» **Data**

⟨

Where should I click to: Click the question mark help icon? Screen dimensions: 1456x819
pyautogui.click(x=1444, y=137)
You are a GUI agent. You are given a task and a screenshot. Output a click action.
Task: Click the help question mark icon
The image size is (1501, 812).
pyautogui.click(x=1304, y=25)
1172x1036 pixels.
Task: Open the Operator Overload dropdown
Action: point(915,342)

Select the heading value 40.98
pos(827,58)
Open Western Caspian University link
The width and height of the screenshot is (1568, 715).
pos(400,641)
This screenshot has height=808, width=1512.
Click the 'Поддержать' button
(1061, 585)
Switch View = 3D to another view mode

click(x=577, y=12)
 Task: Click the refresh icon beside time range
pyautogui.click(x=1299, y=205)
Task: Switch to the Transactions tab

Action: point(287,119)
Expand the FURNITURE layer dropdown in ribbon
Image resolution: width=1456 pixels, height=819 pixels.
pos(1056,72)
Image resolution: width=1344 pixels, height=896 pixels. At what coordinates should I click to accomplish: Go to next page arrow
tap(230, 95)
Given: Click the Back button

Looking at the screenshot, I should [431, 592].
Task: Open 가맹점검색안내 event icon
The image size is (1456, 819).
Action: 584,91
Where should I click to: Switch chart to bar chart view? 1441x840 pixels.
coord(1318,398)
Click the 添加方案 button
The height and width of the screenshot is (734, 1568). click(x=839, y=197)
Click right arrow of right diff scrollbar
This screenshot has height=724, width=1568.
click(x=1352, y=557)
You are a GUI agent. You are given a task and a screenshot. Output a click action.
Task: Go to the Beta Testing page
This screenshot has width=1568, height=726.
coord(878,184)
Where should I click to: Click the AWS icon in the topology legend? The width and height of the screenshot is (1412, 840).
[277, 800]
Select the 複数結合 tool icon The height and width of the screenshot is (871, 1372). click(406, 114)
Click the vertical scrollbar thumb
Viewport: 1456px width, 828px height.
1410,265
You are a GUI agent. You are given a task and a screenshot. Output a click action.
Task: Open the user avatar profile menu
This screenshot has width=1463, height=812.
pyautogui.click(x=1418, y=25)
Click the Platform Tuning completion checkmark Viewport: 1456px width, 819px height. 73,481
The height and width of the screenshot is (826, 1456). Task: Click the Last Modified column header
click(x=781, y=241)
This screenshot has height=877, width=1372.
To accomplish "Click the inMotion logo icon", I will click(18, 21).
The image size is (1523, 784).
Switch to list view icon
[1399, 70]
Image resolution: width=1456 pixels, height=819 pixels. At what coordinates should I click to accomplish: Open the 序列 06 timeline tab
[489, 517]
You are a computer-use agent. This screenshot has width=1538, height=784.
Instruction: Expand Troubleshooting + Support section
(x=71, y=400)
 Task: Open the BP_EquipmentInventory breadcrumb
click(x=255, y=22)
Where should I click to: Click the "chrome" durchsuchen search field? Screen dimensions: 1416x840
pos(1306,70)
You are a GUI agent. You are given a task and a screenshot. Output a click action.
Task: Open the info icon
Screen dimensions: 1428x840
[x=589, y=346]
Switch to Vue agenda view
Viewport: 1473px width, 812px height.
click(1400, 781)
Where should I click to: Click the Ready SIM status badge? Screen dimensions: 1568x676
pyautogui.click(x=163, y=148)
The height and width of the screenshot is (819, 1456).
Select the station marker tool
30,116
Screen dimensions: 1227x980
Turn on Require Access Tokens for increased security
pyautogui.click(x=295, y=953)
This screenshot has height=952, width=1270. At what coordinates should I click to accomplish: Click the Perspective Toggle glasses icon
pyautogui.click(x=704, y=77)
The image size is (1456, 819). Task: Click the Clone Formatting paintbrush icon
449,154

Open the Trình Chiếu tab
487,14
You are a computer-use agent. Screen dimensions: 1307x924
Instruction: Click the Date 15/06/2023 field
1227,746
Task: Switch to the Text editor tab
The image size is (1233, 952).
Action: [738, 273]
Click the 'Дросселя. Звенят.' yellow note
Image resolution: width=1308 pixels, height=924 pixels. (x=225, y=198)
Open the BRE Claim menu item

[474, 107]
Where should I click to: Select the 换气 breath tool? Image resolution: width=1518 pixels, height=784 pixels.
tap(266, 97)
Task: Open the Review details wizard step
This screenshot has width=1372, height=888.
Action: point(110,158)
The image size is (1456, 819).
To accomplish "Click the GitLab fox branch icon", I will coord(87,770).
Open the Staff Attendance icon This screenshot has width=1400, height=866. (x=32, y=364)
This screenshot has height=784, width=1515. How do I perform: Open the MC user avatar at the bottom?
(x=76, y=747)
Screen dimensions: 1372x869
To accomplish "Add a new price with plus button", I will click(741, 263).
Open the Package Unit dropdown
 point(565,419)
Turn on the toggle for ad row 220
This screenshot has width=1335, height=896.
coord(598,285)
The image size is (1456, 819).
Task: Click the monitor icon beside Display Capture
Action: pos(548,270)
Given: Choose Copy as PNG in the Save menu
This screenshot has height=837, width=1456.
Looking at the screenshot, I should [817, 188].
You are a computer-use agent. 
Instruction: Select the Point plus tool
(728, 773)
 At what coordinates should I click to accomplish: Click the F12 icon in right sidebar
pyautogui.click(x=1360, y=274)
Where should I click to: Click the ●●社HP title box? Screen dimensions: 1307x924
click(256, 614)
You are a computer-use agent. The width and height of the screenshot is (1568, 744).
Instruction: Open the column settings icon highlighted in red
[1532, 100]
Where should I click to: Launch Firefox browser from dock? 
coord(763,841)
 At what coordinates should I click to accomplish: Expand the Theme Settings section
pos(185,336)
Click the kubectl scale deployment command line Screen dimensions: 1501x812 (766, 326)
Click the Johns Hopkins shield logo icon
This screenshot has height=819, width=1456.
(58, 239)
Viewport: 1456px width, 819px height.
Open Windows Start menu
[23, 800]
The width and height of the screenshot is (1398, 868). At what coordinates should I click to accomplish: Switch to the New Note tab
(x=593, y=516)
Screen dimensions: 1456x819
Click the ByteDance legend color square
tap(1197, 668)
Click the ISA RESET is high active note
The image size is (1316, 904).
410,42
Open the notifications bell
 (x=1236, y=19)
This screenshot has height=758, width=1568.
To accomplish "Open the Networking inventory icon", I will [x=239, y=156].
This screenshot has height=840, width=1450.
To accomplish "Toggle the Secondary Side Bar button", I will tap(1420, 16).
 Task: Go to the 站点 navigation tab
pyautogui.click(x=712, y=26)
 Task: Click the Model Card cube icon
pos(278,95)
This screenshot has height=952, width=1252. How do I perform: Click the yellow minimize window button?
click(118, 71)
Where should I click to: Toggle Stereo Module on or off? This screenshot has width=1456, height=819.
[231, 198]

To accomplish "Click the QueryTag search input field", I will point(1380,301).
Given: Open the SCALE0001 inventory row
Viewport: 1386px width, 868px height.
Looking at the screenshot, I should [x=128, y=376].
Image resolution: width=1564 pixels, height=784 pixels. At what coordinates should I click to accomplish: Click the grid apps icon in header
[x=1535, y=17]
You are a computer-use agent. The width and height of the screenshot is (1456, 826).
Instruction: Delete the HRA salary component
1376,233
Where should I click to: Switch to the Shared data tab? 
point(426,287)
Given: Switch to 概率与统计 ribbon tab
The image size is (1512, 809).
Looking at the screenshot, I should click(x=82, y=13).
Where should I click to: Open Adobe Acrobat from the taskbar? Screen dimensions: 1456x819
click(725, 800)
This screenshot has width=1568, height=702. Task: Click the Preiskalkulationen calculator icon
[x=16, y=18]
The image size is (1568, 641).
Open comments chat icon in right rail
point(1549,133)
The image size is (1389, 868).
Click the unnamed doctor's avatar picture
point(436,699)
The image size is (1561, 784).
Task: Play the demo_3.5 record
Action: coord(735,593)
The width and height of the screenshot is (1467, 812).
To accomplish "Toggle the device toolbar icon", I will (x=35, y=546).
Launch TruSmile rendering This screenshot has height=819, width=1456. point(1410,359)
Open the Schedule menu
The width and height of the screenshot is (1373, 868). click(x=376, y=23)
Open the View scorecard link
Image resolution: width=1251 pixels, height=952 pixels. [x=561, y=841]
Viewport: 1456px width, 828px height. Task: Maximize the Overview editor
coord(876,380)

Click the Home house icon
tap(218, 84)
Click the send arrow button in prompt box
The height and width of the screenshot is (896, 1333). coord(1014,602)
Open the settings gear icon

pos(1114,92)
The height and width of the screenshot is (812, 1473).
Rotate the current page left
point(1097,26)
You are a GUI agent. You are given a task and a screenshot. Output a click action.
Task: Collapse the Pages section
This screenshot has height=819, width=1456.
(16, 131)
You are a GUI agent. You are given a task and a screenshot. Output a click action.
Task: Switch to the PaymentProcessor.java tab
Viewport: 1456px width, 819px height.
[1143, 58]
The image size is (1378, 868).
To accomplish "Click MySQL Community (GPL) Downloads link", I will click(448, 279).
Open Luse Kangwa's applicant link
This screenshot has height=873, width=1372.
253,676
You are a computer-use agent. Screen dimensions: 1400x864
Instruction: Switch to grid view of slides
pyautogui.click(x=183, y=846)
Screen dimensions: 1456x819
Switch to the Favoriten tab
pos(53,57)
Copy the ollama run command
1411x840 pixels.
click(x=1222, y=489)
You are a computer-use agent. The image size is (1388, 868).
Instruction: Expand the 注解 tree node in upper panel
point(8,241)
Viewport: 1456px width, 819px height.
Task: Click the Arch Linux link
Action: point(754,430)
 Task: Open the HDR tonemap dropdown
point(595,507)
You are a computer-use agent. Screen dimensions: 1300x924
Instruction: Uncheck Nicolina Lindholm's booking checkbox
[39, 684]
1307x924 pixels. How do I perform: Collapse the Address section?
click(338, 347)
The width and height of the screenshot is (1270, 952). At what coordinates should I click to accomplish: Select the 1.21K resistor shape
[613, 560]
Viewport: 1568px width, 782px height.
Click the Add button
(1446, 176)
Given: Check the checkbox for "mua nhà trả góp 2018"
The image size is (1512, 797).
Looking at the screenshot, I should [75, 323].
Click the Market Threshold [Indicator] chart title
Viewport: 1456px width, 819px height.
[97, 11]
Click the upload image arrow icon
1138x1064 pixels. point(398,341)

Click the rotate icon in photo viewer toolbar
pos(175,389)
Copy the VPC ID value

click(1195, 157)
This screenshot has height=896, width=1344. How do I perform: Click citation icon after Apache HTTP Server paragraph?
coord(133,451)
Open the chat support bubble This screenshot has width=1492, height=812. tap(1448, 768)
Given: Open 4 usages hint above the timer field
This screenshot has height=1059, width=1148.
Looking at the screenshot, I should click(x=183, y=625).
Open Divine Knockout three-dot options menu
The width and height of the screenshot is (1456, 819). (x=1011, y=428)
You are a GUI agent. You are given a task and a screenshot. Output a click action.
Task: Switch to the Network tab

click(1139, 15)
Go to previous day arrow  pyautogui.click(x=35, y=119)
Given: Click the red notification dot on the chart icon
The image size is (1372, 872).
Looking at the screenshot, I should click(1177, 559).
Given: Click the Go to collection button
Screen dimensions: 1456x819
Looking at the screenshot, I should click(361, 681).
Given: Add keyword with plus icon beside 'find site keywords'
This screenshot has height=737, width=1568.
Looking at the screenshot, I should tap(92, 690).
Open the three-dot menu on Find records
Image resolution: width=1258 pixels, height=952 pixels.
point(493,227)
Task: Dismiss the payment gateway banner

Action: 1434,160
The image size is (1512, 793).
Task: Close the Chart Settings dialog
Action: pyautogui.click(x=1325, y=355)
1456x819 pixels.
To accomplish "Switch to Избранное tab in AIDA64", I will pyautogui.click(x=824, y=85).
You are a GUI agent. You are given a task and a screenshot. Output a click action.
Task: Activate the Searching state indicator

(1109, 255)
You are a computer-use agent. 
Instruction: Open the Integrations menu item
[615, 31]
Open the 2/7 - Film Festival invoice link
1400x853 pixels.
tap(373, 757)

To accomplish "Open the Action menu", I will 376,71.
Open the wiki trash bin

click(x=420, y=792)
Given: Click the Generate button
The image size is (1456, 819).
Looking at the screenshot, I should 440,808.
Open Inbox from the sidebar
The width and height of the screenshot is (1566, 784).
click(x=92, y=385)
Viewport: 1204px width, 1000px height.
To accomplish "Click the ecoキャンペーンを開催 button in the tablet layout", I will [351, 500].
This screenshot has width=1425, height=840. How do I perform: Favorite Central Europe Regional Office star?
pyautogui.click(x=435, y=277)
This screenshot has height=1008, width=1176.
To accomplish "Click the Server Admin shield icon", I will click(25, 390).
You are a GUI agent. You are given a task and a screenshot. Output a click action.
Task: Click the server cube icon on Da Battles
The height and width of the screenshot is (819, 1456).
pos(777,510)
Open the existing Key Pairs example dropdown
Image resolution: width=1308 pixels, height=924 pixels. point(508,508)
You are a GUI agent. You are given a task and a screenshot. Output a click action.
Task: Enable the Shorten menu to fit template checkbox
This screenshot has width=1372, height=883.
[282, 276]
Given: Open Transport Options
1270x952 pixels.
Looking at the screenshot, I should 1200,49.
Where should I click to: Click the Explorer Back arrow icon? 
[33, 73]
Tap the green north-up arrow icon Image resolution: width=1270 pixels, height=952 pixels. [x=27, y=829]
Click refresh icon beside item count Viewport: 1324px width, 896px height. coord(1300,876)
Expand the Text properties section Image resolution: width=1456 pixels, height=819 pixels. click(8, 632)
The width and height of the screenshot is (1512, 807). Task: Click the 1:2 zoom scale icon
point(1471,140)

⟩

» **Problem description**
Search the entries for the word "shield" and copy every line that has it.

» **Your response**
Click the Johns Hopkins shield logo icon
To accomplish "Click the Server Admin shield icon", I will click(25, 390).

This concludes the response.